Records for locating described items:
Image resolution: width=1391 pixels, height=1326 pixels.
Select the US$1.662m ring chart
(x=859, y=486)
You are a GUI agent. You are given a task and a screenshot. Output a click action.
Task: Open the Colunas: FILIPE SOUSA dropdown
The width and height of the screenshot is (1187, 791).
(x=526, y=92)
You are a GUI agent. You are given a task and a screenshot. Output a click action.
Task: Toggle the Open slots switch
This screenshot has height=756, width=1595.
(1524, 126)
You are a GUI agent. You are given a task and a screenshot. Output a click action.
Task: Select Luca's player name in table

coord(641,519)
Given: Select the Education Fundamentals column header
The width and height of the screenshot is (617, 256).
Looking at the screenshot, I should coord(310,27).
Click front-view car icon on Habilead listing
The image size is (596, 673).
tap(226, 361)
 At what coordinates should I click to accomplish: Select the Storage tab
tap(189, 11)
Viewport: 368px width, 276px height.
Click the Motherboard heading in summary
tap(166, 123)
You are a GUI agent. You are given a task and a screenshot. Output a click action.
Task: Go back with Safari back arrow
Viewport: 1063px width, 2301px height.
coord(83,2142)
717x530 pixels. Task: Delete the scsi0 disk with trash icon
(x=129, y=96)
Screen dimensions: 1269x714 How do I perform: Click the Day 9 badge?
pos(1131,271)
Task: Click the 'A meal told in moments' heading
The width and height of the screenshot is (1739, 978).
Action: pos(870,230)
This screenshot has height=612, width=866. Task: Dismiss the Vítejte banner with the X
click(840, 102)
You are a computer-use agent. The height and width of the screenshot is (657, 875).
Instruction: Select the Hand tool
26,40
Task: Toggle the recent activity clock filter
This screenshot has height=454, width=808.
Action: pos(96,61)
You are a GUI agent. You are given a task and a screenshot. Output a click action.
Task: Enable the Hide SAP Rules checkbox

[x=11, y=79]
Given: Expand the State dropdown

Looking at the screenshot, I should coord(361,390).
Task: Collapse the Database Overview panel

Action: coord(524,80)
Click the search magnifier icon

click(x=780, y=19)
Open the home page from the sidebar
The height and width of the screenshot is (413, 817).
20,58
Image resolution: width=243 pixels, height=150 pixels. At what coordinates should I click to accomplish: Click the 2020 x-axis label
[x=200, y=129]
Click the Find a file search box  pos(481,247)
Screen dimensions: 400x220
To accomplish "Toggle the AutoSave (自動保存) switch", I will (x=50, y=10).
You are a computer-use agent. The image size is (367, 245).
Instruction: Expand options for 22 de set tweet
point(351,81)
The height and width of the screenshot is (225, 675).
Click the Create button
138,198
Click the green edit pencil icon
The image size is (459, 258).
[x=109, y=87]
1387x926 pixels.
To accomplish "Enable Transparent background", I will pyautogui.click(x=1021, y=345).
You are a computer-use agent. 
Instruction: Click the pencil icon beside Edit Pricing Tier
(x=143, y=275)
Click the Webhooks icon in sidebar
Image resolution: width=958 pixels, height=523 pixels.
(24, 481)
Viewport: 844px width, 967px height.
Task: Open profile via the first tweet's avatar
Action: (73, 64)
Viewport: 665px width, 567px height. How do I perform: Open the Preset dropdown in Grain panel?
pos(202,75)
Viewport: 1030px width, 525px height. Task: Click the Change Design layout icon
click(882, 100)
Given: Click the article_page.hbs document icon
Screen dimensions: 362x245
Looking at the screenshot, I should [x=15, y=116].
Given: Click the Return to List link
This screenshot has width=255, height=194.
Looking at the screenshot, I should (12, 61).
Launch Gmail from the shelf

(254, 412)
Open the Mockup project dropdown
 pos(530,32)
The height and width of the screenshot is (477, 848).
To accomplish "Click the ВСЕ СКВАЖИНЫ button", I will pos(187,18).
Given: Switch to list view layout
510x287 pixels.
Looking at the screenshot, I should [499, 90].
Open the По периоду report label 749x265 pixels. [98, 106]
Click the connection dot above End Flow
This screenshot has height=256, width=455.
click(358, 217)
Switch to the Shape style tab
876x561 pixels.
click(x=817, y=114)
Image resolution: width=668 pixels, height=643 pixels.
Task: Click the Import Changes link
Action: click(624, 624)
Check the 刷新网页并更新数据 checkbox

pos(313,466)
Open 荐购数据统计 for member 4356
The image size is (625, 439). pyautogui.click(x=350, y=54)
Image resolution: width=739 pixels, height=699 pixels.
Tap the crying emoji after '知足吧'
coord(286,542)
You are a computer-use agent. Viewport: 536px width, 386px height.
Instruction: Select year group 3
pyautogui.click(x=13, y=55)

OBJECTIVE: Substitute "screen agent" for every occurrence of "GUI agent" in the records above, and leave everything else unchanged.

TASK RESULT:
Image resolution: width=1391 pixels, height=1326 pixels.
Select the US$1.662m ring chart
(x=859, y=486)
You are a screen agent. You are given a task and a screenshot. Output a click action.
Task: Open the Colunas: FILIPE SOUSA dropdown
The width and height of the screenshot is (1187, 791).
(x=526, y=92)
You are a screen agent. You are given a task and a screenshot. Output a click action.
Task: Toggle the Open slots switch
This screenshot has height=756, width=1595.
(1524, 126)
You are a screen agent. You are given a task and a screenshot. Output a click action.
Task: Select Luca's player name in table

coord(641,519)
Given: Select the Education Fundamentals column header
The width and height of the screenshot is (617, 256).
Looking at the screenshot, I should coord(310,27).
Click front-view car icon on Habilead listing
The image size is (596, 673).
tap(226, 361)
 At what coordinates should I click to accomplish: Select the Storage tab
tap(189, 11)
Viewport: 368px width, 276px height.
Click the Motherboard heading in summary
tap(166, 123)
You are a screen agent. You are given a task and a screenshot. Output a click action.
Task: Go back with Safari back arrow
Viewport: 1063px width, 2301px height.
coord(83,2142)
717x530 pixels. Task: Delete the scsi0 disk with trash icon
(x=129, y=96)
Screen dimensions: 1269x714 How do I perform: Click the Day 9 badge?
pos(1131,271)
Task: Click the 'A meal told in moments' heading
The width and height of the screenshot is (1739, 978).
Action: pos(870,230)
This screenshot has height=612, width=866. Task: Dismiss the Vítejte banner with the X
click(840, 102)
You are a computer-use agent. The height and width of the screenshot is (657, 875).
Instruction: Select the Hand tool
26,40
Task: Toggle the recent activity clock filter
This screenshot has height=454, width=808.
Action: pos(96,61)
You are a screen agent. You are given a task and a screenshot. Output a click action.
Task: Enable the Hide SAP Rules checkbox

[x=11, y=79]
Given: Expand the State dropdown

Looking at the screenshot, I should coord(361,390).
Task: Collapse the Database Overview panel

Action: coord(524,80)
Click the search magnifier icon

click(x=780, y=19)
Open the home page from the sidebar
The height and width of the screenshot is (413, 817).
20,58
Image resolution: width=243 pixels, height=150 pixels. At what coordinates should I click to accomplish: Click the 2020 x-axis label
[x=200, y=129]
Click the Find a file search box  pos(481,247)
Screen dimensions: 400x220
To accomplish "Toggle the AutoSave (自動保存) switch", I will (x=50, y=10).
You are a computer-use agent. The image size is (367, 245).
Instruction: Expand options for 22 de set tweet
point(351,81)
The height and width of the screenshot is (225, 675).
Click the Create button
138,198
Click the green edit pencil icon
The image size is (459, 258).
[x=109, y=87]
1387x926 pixels.
To accomplish "Enable Transparent background", I will pyautogui.click(x=1021, y=345).
You are a computer-use agent. 
Instruction: Click the pencil icon beside Edit Pricing Tier
(x=143, y=275)
Click the Webhooks icon in sidebar
Image resolution: width=958 pixels, height=523 pixels.
(24, 481)
Viewport: 844px width, 967px height.
Task: Open profile via the first tweet's avatar
Action: (73, 64)
Viewport: 665px width, 567px height. How do I perform: Open the Preset dropdown in Grain panel?
pos(202,75)
Viewport: 1030px width, 525px height. Task: Click the Change Design layout icon
click(882, 100)
Given: Click the article_page.hbs document icon
Screen dimensions: 362x245
Looking at the screenshot, I should [x=15, y=116].
Given: Click the Return to List link
This screenshot has width=255, height=194.
Looking at the screenshot, I should (12, 61).
Launch Gmail from the shelf

(254, 412)
Open the Mockup project dropdown
 pos(530,32)
The height and width of the screenshot is (477, 848).
To accomplish "Click the ВСЕ СКВАЖИНЫ button", I will pos(187,18).
Given: Switch to list view layout
510x287 pixels.
Looking at the screenshot, I should [499, 90].
Open the По периоду report label 749x265 pixels. [98, 106]
Click the connection dot above End Flow
This screenshot has height=256, width=455.
click(358, 217)
Switch to the Shape style tab
876x561 pixels.
click(x=817, y=114)
Image resolution: width=668 pixels, height=643 pixels.
Task: Click the Import Changes link
Action: click(624, 624)
Check the 刷新网页并更新数据 checkbox

pos(313,466)
Open 荐购数据统计 for member 4356
The image size is (625, 439). pyautogui.click(x=350, y=54)
Image resolution: width=739 pixels, height=699 pixels.
Tap the crying emoji after '知足吧'
coord(286,542)
You are a computer-use agent. Viewport: 536px width, 386px height.
Instruction: Select year group 3
pyautogui.click(x=13, y=55)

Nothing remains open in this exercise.